Compared Approaches. The basis of considerations taken in this work are the differences between approaches to draw a decision boundary in the support space and the effectiveness of this type of solutions in imbalanced data classification problems. For the purposes of evaluation, the three methods presented in Sect. 2 have been supplemented with the preprocessing method, being a state-of-art solution for this type of problems. Due to the very large imbalance ratio, it is often impossible to apply the smote algorithm (with default parameterization it requires at least 5 minority class examples in the learning set), therefore random oversampling was chosen. The full list of compared algorithms presents as follows:
-
1.
RDB—Regular Decision Boundary used in Gaussian Naive Bayes classifier,
-
2.
ROS-RDB—Regular Decision Boundary used in Gaussian Naive Bayes classifier trained on datasets with randomly oversampled minority class,
-
3.
FTDB—Fuzzy Templates Decision boundary used in Gaussian Naive Bayes classifier,
-
4.
SDB—Standard Decision boundary used in Gaussian Naive Bayes classifier.
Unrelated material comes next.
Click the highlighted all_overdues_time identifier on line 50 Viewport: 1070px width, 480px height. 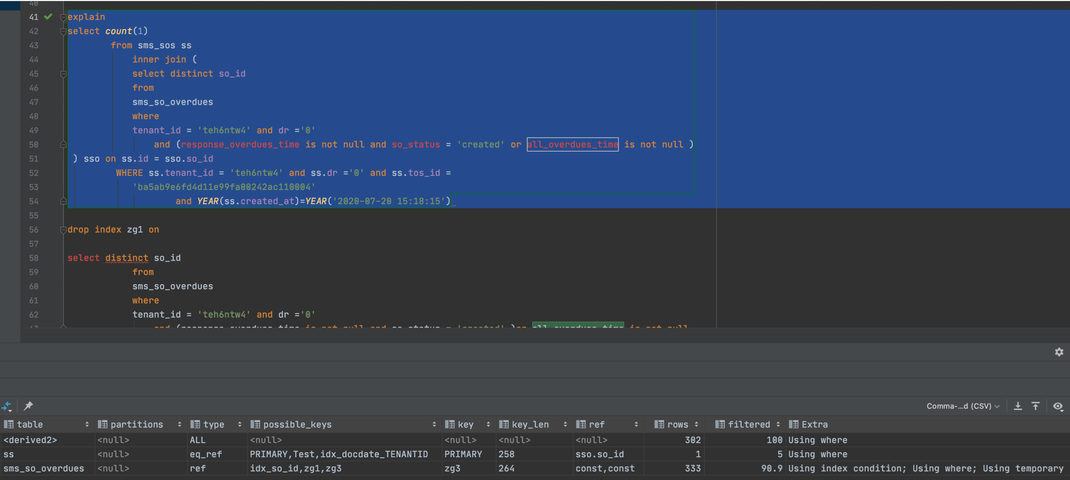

Evaluation Methodology and Metrics Used. During the experimental evaluation, a stratified 5-fold cross validation was used, for the non-deterministic ros-rdb algorithm by performing an additional ten-time replication of the results. Both pair tests between the quality of classifiers for individual data sets and ranking tests, used for general assessment of the relations between them, were carried out using the Wilcoxon test using 5% significance level. Due to the imbalanced nature of the considered problems, in assessing the quality of solutions it was decided to use precision and recall metrics, supplemented with aggregated F1-score, balanced accuracy score and geometric-mean-score metrics. Full source code of the performed tests, along with the method implementations and a full report of results, are located on the publicly available Git repositoryFootnote 1.
4 Experimental Evaluation
4.1 Results
Scores and Paired Tests. Table 2 contains the results achieved by each of the considered algorithms for the aggregate, F1-score metric. The ros-rdb method, being a typical approach to deal with imbalanced data using single model, looks the worst in the pool, which not only does not improve rdb results, but also often leads to statistically significant worse results. The ftdb method, although sporadically, leads to a significant improvement over rdb, never achieving results significantly inferior to it. Definitely the best in this competition is the sdb method proposed in this paper, which in eleven cases is statistically significantly better than each of the other methods, and in fourteen cases better than rdb.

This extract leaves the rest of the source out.